Implementation Paths

Embassy Support (recommended for async embedded):

// Future: EmbassyTimer implementation
use embassy_time::{Duration, Instant, Timer as EmbassyDelay};

impl Timer for EmbassyTimer {
    type Sleep = EmbassyDelay;
    type Instant = Instant;  // u64 tick counter
    // ...
}

Bare Metal (custom hardware timers):

  • Custom tick-based Instant type
  • Manual future polling against hardware timer registers
  • More complex but possible with current architecture

Trade-offs

The Timer abstraction enables no_std support without forcing it:

  • std users get ergonomic APIs (Tokio, async-std)
  • Embedded users can implement custom timers when needed
  • No compromise in type safety or performance for either

Status: Architecturally sound, implementation work required. The generic design means no_std support won't break existing std code.

WASM Support

WASM support is fully implemented via WasmTimer using gloo-timers and js-sys.
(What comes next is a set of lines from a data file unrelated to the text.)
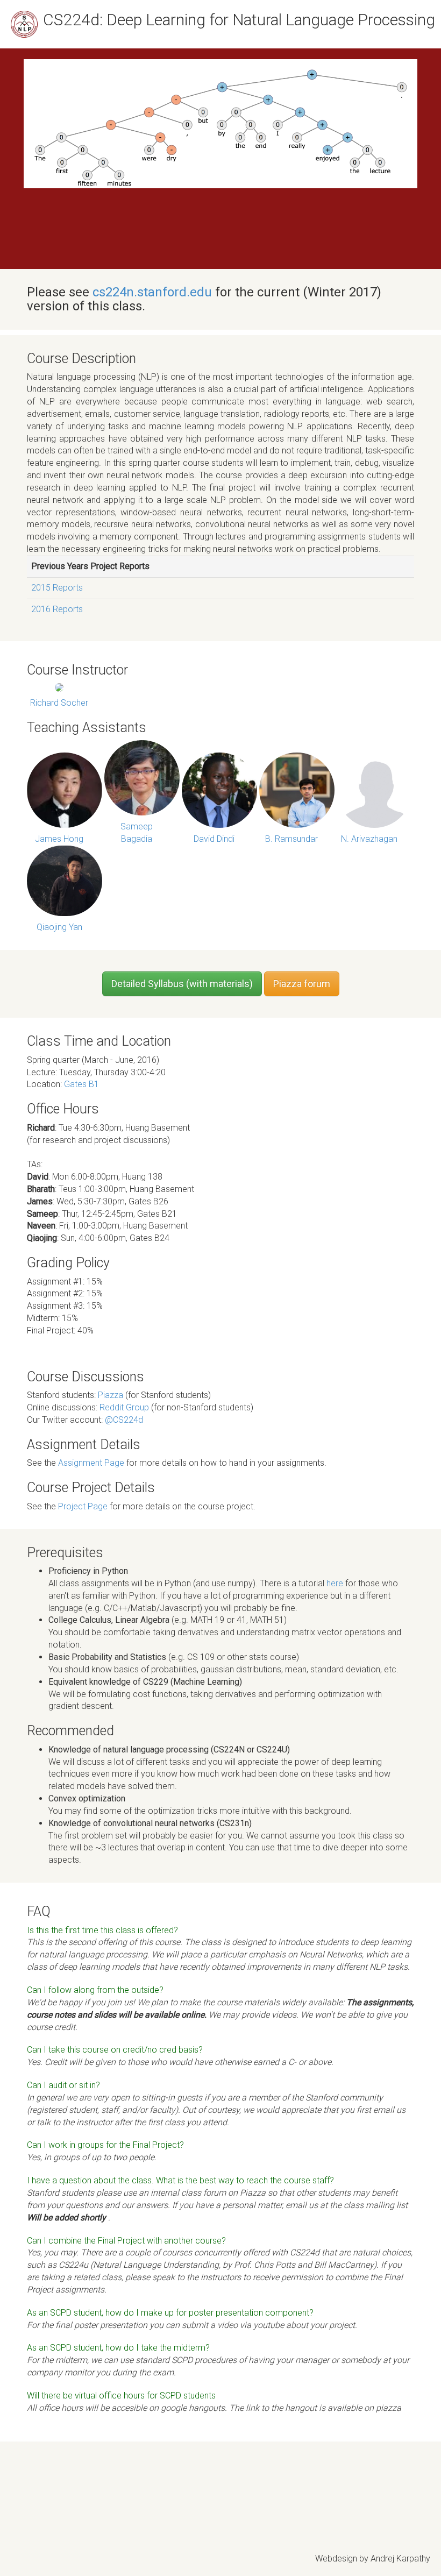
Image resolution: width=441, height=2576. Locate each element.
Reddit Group (125, 1407)
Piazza (111, 1395)
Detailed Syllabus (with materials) (182, 983)
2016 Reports (57, 609)
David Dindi (214, 839)
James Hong (59, 839)
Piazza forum (301, 983)
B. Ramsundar (291, 839)
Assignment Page (91, 1463)
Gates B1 (81, 1084)
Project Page (83, 1506)
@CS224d (124, 1420)
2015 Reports (57, 588)
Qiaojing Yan (59, 927)
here (334, 1583)
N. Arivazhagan (369, 839)
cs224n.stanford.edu (152, 292)
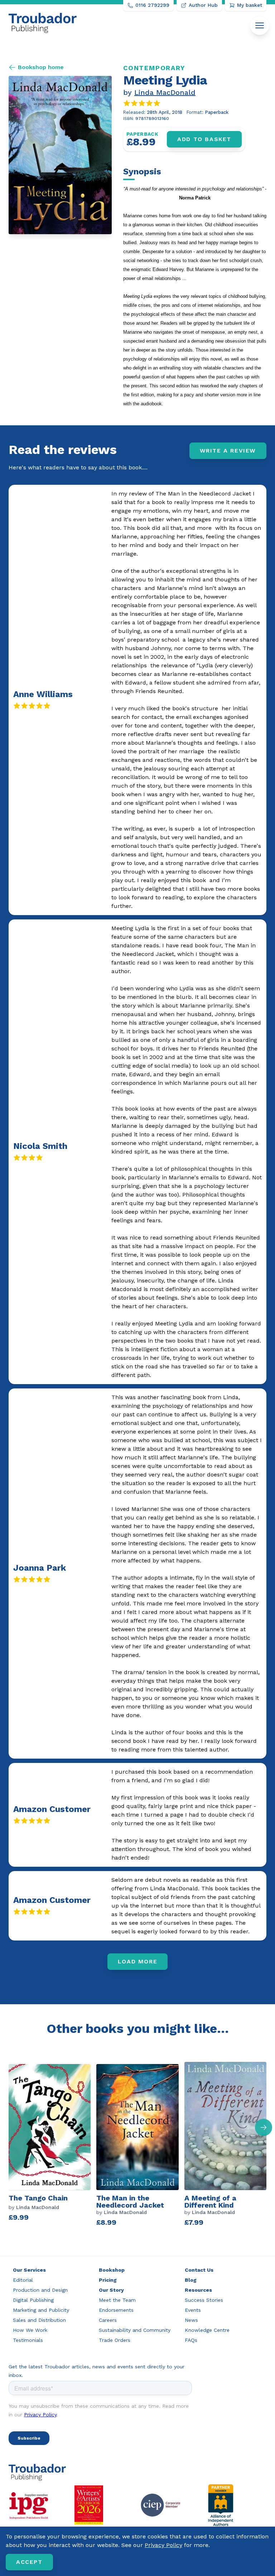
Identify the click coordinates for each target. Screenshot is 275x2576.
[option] (52, 2146)
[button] (263, 2127)
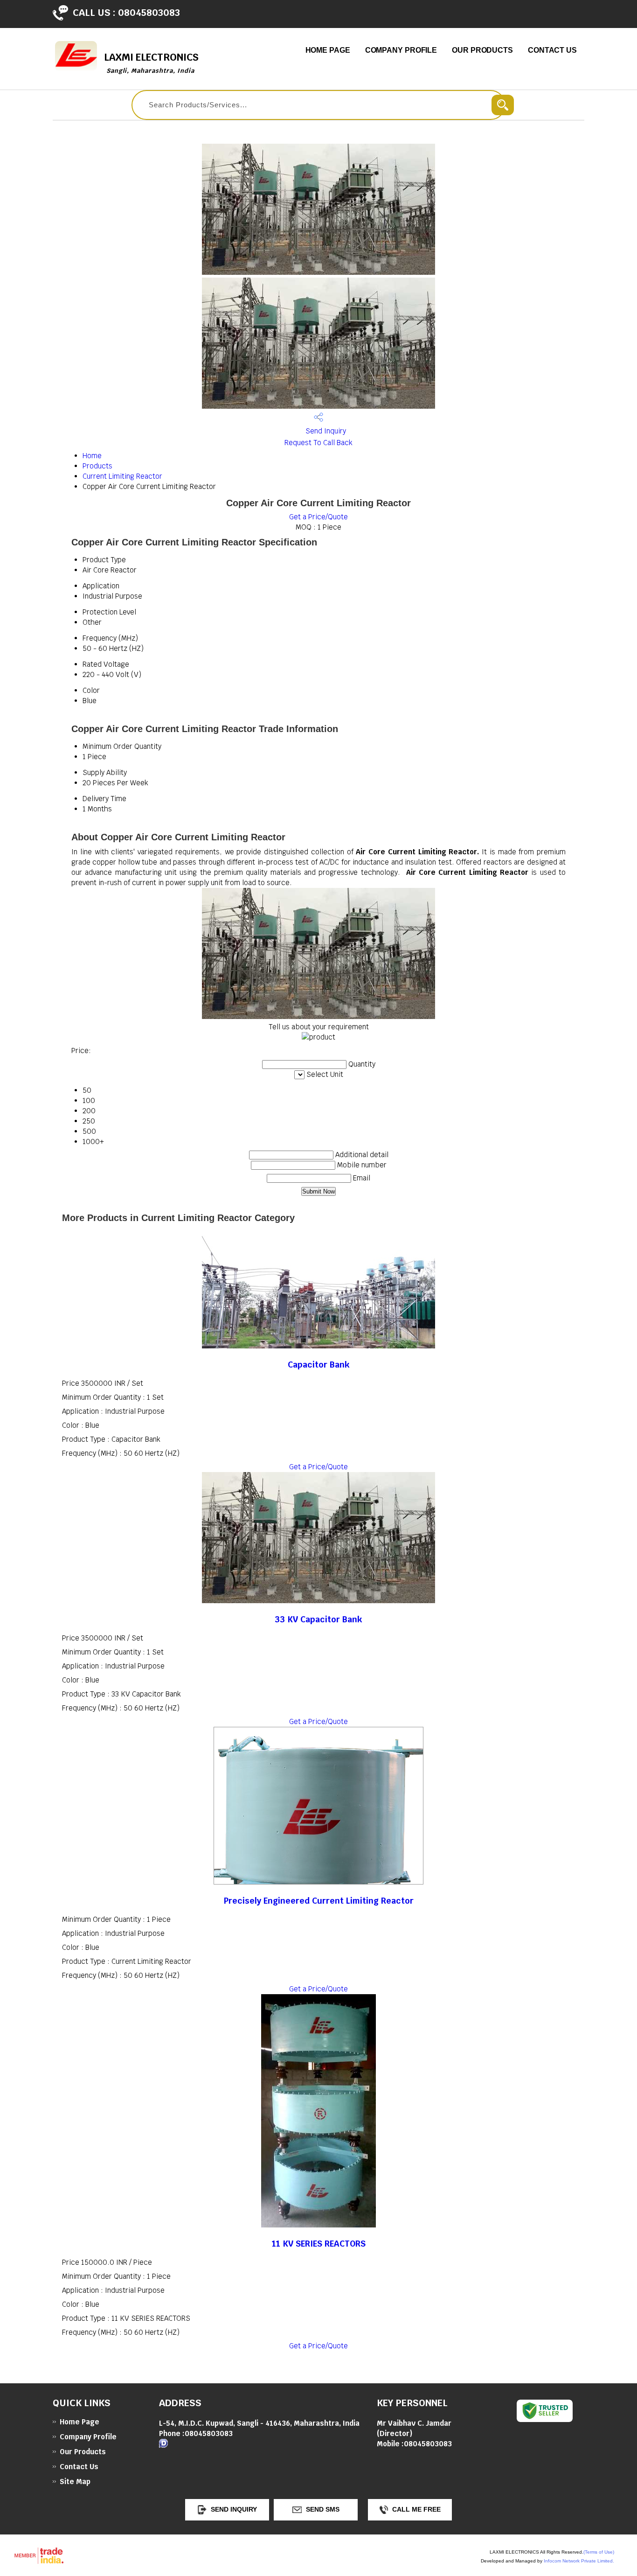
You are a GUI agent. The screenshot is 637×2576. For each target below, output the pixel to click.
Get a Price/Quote (318, 516)
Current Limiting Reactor (122, 476)
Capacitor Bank (319, 1364)
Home (92, 455)
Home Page (327, 50)
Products (97, 465)
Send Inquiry (325, 430)
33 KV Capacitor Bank (318, 1619)
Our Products (482, 50)
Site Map (75, 2481)
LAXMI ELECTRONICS (151, 63)
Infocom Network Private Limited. (579, 2560)
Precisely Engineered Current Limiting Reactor (319, 1900)
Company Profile (401, 50)
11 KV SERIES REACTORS (319, 2243)
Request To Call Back (318, 442)
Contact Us (552, 50)
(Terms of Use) (598, 2552)
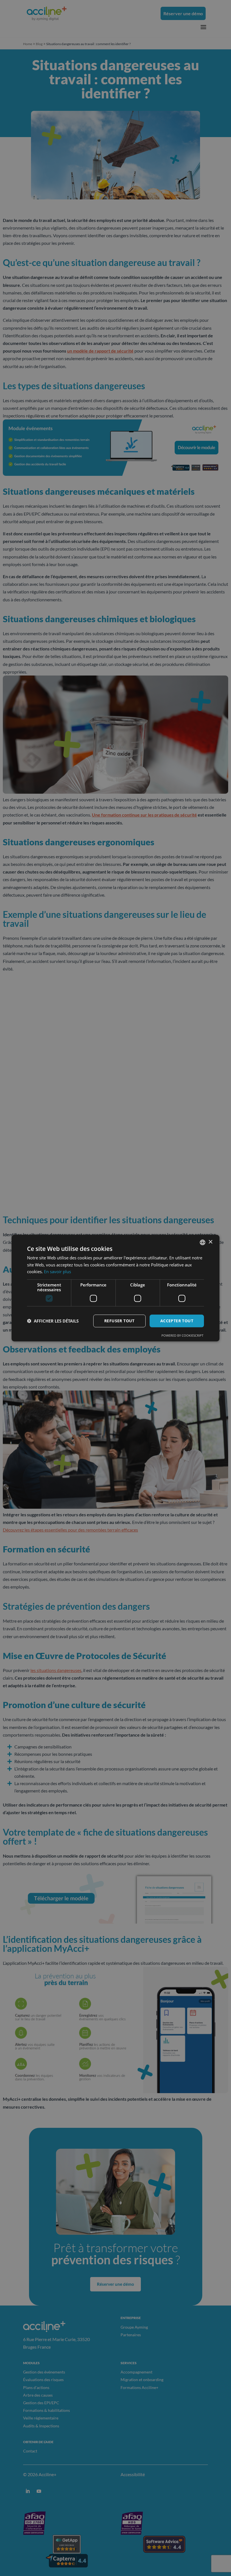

The Timer trait abstraction enabled this with zero operator changes.

Implementation Details:

  • WasmTimer - Zero-cost WASM implementation using gloo_timers::future::sleep
  • WasmInstant - Custom instant type based on js-sys::Date.now() (returns milliseconds since epoch)
  • Arithmetic support - Implements Add<Duration>, Sub<Duration>, and Sub<Self> for duration calculations
  • Runtime compatibility - Works in both Node.js and browser environments

Testing:

  • Integration tests in tests/wasm/single_threaded/
  • Tests use real delays with gloo_timers::future::sleep (no time control like Tokio)
  • Run with wasm-pack test --node --features runtime-wasm

Platform Support:

  • ✅ Node.js (v14+)
  • ✅ Modern browsers (Chrome, Firefox, Safari, Edge)
  • ✅ GitHub Actions CI with wasm-pack
  • ✅ Single-threaded execution model

Requirements

  • Rust 1.70+
  • Choose runtime via feature flags (time-tokio enabled by default)
  • No external time dependencies beyond the chosen async runtime

License

Licensed under the Apache License, Version 2.0. See LICENSE for details.